Beyond that, things happened way too fast. Hazel never really has a good reason for either of the major decisions that she makes in the book. Finn also comes off as very light and fun but apparently he's all tortured and messed up but none of that comes across. Even when they talk about it, I still couldn't reconcile his self-description with the character throughout the whole book. There are also places where his awful song lyrics are printed in the book. The other characters in the book were totally one dimensional, so when she mentioned getting emails from "the old gang", I didn't care because she didn't make me want to care.

All in all, I should've gone with the book that was an update on Pygmalion... or something British.

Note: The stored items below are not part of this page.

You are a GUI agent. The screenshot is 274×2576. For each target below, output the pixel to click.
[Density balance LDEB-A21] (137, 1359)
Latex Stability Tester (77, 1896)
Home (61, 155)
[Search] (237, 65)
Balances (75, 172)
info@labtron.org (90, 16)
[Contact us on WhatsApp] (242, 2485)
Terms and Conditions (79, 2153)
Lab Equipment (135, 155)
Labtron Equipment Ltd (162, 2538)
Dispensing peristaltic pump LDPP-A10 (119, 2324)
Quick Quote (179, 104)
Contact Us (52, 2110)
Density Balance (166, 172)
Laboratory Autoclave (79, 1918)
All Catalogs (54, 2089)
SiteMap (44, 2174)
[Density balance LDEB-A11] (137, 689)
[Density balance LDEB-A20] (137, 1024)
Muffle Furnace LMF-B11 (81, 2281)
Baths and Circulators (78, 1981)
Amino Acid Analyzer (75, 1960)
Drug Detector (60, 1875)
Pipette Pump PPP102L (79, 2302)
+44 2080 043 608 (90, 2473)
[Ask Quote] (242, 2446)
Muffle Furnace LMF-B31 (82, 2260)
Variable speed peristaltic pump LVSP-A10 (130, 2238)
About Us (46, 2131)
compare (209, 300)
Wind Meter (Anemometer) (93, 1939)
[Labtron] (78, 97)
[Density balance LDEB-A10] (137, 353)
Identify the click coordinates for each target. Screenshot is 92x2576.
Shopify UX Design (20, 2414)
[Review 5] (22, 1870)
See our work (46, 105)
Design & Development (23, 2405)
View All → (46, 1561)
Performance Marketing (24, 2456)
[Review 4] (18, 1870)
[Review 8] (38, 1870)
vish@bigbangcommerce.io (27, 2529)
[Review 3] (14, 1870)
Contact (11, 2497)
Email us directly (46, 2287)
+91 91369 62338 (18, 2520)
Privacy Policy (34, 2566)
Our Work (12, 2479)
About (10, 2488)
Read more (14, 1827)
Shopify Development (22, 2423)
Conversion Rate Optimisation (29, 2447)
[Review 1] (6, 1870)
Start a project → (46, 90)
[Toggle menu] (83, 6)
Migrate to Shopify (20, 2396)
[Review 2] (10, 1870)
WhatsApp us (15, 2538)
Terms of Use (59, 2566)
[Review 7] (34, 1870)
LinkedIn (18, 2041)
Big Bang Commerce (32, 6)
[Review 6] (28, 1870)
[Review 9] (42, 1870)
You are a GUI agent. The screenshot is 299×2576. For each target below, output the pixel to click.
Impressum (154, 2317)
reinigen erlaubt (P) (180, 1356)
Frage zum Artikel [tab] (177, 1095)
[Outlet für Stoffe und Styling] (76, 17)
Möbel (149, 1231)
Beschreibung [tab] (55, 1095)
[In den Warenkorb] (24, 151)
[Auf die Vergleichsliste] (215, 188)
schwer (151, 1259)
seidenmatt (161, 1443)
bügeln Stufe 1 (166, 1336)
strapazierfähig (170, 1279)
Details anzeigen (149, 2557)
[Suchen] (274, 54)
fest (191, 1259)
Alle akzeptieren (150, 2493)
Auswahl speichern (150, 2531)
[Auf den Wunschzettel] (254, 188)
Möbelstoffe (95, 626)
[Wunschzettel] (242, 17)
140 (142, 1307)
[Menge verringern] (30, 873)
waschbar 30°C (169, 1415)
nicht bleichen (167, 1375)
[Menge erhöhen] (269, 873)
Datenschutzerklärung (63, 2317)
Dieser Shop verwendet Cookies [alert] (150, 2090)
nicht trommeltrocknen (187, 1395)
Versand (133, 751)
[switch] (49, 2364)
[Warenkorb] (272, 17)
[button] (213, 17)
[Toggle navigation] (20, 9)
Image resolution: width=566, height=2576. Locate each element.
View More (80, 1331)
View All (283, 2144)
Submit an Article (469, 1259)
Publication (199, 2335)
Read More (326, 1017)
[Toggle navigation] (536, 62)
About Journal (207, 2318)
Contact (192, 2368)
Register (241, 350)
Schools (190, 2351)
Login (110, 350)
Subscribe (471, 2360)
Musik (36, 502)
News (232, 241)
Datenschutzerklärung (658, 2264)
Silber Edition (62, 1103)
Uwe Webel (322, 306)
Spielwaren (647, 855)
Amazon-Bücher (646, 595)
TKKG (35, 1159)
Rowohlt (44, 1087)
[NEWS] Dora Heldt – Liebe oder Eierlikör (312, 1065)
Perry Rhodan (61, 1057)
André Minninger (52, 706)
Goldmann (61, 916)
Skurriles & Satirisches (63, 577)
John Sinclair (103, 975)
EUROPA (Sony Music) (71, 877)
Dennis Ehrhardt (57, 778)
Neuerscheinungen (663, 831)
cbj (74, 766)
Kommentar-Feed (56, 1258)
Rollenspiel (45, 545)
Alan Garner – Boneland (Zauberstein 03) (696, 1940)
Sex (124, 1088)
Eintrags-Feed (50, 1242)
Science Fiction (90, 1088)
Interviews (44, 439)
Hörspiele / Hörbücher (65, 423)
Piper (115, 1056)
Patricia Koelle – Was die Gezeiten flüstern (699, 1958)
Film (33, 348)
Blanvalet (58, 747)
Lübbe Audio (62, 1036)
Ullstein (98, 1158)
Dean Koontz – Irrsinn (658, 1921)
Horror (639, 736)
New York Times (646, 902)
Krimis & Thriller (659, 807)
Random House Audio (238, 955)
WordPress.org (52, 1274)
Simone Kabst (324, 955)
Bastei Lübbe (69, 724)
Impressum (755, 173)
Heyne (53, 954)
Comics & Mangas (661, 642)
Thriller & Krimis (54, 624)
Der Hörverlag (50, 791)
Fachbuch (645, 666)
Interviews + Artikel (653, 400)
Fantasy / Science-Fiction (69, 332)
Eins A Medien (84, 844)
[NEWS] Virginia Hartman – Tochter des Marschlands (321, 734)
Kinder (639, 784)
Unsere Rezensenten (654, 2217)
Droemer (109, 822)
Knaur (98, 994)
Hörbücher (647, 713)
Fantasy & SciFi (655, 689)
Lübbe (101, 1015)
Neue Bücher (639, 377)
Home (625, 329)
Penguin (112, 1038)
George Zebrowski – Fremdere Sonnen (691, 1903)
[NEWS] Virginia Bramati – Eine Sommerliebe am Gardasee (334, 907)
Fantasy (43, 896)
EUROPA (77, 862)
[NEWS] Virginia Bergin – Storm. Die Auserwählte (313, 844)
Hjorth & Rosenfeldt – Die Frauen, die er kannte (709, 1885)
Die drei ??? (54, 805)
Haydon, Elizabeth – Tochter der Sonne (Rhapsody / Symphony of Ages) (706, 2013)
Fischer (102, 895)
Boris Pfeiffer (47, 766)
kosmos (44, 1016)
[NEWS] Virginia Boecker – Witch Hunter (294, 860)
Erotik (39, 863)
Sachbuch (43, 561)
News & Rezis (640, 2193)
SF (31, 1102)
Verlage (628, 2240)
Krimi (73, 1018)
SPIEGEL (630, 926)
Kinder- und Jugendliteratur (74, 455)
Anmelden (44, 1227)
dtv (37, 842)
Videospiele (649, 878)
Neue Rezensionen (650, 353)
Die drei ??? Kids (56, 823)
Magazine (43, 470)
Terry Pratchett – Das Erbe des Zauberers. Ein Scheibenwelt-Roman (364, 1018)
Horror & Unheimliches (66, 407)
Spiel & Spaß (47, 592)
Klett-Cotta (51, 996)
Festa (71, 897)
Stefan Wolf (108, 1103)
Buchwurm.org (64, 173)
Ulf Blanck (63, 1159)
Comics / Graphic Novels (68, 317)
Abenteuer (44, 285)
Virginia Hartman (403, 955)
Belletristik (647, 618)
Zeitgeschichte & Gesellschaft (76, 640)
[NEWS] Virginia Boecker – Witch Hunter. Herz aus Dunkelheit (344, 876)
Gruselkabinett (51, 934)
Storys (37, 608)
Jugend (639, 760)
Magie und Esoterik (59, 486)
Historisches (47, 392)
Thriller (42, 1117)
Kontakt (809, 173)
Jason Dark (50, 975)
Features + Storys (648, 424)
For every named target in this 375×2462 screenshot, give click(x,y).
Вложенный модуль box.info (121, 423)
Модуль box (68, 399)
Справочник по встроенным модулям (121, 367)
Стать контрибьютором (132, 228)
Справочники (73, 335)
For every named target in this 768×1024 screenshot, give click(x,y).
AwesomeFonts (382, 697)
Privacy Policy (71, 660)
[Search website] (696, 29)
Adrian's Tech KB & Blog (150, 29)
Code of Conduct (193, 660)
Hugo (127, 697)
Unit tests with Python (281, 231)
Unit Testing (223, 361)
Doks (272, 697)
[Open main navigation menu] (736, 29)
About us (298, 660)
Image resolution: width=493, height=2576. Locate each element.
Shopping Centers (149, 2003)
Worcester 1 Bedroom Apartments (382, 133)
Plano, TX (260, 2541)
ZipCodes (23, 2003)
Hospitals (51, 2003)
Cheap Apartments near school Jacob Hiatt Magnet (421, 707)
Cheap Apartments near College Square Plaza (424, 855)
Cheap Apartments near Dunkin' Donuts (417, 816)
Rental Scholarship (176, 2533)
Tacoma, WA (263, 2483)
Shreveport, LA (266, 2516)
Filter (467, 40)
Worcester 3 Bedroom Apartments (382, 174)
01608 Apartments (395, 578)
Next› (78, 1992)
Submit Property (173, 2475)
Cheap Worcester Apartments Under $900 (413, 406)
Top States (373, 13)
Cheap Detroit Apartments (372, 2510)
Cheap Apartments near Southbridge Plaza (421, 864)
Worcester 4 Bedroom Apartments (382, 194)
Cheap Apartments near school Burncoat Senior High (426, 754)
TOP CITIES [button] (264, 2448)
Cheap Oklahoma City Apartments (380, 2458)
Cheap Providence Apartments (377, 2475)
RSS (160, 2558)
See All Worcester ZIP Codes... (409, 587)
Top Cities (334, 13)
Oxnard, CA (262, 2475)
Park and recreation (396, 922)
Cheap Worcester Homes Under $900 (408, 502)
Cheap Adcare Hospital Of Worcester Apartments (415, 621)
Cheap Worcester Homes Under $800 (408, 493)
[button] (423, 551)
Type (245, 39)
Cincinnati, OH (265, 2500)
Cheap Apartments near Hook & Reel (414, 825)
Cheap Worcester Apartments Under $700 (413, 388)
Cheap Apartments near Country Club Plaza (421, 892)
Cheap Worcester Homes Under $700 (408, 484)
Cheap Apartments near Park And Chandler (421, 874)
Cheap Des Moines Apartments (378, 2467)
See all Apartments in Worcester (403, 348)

I'm all for fun and breezy but not stupid and poorly edited (there were various other errors throughout the book. In one instance Hazel used the term "blowj", and I don't know if that was one of her stupid expressions or just bad editing after the author forgot to add "ob" to the word). So not one I'd recommend.

Here are some more positive reviews than mine: Toothybooks, Woman Around Town. Here's one that was more in line with what I thought: Leeswammes.

Buy it at amazon or Barnes & Noble. Or don't. Ugh.

1 comment:

  1. Very entertaining review. My big hurdle was the language, too. And that rock star, he was rather card board cut out, I thought. Even for a light read, this was too insubstantial.